-- Your goal --
Switch "particular" to "specific" in the listing below, from the line with "Find the location of a particular element. Image" through the end of the listing. Reproduce only those lines, leaving everything else unchanged.

━━ Recorded information ━━

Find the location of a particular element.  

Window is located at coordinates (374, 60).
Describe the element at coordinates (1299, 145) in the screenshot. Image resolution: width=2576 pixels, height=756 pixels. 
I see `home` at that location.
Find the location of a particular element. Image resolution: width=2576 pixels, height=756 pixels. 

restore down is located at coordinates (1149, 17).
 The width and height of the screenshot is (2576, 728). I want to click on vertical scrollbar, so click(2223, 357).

━━━

-- Written answer --
Find the location of a specific element. Image resolution: width=2576 pixels, height=756 pixels. 

restore down is located at coordinates (1149, 17).
 The width and height of the screenshot is (2576, 728). I want to click on vertical scrollbar, so click(2223, 357).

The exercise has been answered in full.